- _About this task_: Across the entries, how many lines have the string "Start" in them? Reply with only a number.

◆ ◆ ◆ ◆

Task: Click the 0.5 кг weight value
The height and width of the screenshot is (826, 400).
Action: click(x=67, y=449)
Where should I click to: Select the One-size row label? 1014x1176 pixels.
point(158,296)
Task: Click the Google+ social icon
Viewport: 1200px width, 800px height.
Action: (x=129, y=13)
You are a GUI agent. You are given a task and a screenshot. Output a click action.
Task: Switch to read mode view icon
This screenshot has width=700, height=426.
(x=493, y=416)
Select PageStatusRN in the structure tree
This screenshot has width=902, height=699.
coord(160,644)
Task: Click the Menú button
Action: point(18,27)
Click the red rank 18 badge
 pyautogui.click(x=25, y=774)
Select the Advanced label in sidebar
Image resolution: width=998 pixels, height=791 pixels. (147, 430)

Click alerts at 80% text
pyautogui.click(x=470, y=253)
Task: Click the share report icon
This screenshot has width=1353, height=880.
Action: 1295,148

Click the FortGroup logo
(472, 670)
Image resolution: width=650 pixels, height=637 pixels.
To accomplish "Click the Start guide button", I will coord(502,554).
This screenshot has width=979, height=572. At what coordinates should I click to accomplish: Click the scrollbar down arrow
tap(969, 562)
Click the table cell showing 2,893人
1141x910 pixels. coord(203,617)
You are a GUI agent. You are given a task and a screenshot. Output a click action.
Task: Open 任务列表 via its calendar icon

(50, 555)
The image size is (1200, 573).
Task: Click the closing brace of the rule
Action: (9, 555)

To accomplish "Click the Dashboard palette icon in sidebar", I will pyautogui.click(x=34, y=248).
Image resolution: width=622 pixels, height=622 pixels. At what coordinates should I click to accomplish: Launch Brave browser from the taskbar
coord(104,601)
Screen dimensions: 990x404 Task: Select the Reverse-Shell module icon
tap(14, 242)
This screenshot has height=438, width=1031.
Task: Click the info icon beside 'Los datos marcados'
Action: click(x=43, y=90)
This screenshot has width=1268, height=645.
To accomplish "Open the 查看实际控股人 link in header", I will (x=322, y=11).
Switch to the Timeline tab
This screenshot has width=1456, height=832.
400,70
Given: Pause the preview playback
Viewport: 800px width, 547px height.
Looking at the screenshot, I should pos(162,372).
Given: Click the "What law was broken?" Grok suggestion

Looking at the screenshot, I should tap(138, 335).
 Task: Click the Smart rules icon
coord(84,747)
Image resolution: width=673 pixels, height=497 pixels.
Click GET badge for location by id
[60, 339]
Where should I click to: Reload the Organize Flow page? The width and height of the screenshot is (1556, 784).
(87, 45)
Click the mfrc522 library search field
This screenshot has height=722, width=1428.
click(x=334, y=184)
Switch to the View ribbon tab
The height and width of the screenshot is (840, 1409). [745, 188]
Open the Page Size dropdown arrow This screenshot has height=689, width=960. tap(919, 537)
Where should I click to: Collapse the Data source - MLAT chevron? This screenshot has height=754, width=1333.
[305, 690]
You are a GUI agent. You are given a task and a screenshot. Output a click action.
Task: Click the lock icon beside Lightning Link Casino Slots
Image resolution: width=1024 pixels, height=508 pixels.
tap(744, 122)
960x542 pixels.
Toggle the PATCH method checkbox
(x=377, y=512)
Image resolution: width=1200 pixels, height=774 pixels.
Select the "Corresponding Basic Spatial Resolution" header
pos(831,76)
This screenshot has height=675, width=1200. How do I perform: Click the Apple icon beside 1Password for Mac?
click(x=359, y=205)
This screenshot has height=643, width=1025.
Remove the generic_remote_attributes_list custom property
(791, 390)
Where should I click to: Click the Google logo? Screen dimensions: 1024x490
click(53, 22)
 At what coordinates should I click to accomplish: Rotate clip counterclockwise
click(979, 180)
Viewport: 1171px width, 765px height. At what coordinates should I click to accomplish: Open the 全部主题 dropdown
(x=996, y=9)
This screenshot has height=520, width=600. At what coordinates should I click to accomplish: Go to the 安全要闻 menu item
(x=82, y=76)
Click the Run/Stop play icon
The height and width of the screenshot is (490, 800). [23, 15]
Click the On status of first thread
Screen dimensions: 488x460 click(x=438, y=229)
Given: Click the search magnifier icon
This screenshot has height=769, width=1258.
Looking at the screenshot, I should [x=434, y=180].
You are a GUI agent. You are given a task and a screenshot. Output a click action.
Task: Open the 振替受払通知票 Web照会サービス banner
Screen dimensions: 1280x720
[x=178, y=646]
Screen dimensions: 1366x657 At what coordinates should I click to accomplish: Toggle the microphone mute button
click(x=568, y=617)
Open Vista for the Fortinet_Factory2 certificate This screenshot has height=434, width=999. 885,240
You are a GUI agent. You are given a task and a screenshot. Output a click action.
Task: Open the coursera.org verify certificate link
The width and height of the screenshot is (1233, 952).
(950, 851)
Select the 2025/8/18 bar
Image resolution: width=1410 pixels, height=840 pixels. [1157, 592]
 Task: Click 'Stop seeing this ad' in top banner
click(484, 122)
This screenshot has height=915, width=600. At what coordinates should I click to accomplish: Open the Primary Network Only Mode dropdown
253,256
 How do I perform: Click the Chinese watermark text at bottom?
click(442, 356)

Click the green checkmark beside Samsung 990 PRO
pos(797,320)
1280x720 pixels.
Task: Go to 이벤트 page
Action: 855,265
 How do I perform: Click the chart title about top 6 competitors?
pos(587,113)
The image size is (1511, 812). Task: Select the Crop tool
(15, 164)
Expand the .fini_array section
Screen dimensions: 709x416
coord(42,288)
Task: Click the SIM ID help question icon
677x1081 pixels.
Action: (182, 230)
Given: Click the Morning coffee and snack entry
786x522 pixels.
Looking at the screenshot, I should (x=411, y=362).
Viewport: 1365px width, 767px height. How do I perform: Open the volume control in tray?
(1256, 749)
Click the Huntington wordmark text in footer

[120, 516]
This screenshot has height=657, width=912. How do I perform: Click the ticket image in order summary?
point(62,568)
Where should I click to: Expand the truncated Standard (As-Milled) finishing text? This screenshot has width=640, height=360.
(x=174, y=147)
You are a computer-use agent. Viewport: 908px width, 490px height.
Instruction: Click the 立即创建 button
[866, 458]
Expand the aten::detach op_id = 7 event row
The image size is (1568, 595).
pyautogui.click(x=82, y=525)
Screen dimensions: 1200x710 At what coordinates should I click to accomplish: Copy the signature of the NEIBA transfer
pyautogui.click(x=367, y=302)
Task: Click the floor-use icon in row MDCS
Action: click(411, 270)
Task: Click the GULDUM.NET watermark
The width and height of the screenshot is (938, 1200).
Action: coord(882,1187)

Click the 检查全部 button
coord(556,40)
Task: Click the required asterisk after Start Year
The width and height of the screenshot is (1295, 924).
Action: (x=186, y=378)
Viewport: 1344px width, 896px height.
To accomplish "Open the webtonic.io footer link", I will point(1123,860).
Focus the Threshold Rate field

◆ ◆ ◆ ◆

- _Task answer_: 2